TCS stock has seen a sharp correction of 17% over the past three months and 22% over the last six months. The valuation multiple has now reverted to pre-COVID levels, making the stock more attractive at 23x the 12-month forward earnings multiple. Kotak highlighted that FY2026E is expected to be another year of below-normalized growth due to the fragile recovery in the IT sector and potential deflationary risks associated with Generative AI (GenAI).
TCS currently has a market capitalization of ₹12.68 trillion and a P/E ratio of 26. The stock has traded within a day range of ₹3,476.15 to ₹3,523.25. Over the past year, it has fluctuated between ₹3,457 and ₹4,592.25. The dividend yield stands at 1.66%.

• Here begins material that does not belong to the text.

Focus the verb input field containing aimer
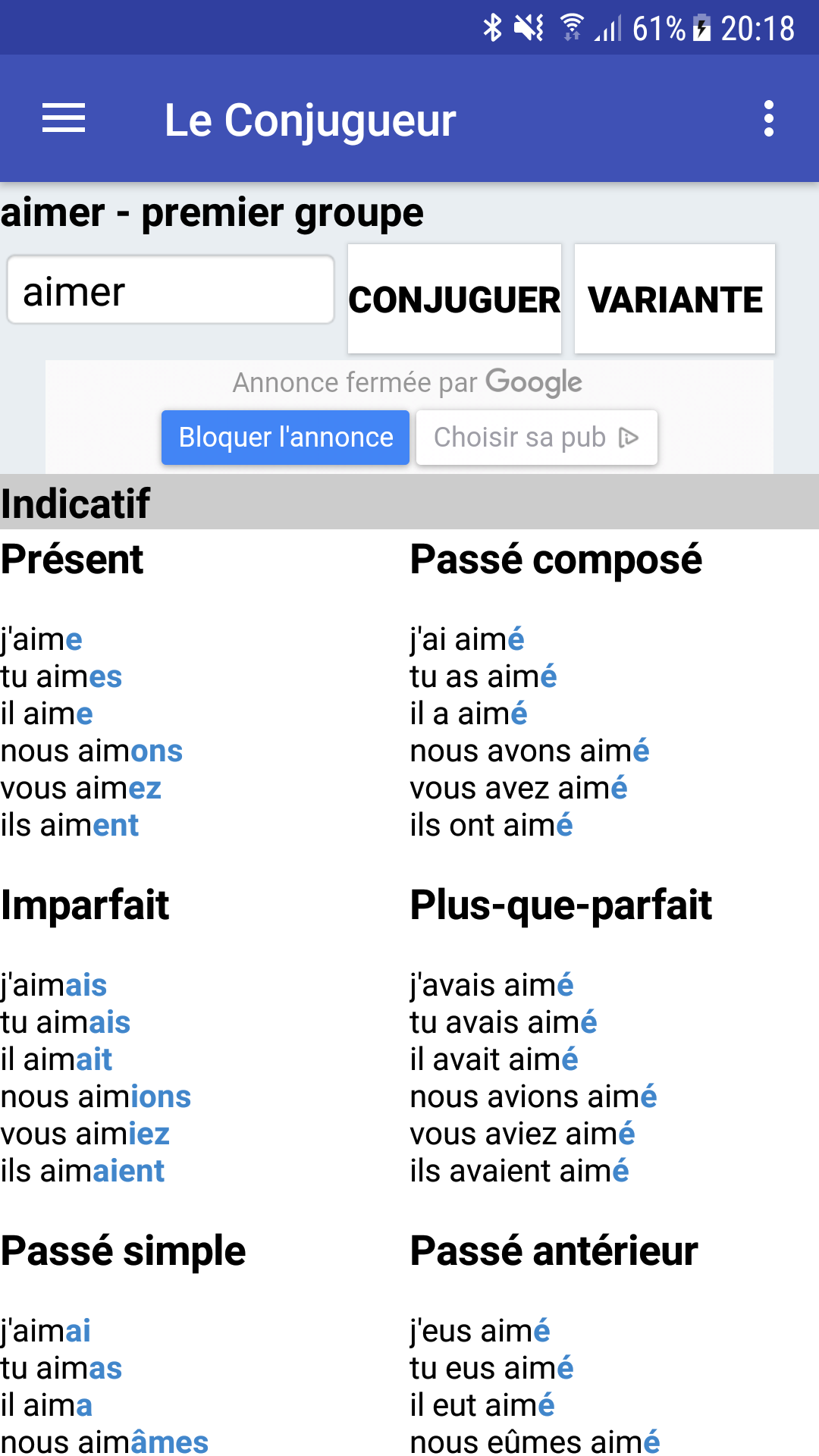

Meanwhile, Tech Mahindra remained flat in today’s session. Kotak also upgraded Tech Mahindra to ‘BUY’ with a target price of ₹1,800, citing an improved turnaround potential at a more reasonable valuation. The brokerage noted that Tech Mahindra currently trades at an attractive valuation of 19x FY2027E earnings, with the company aiming to deliver a 15% EBIT margin in FY2027E compared to 6.1% in FY2024 and 9.6% in FY2025E.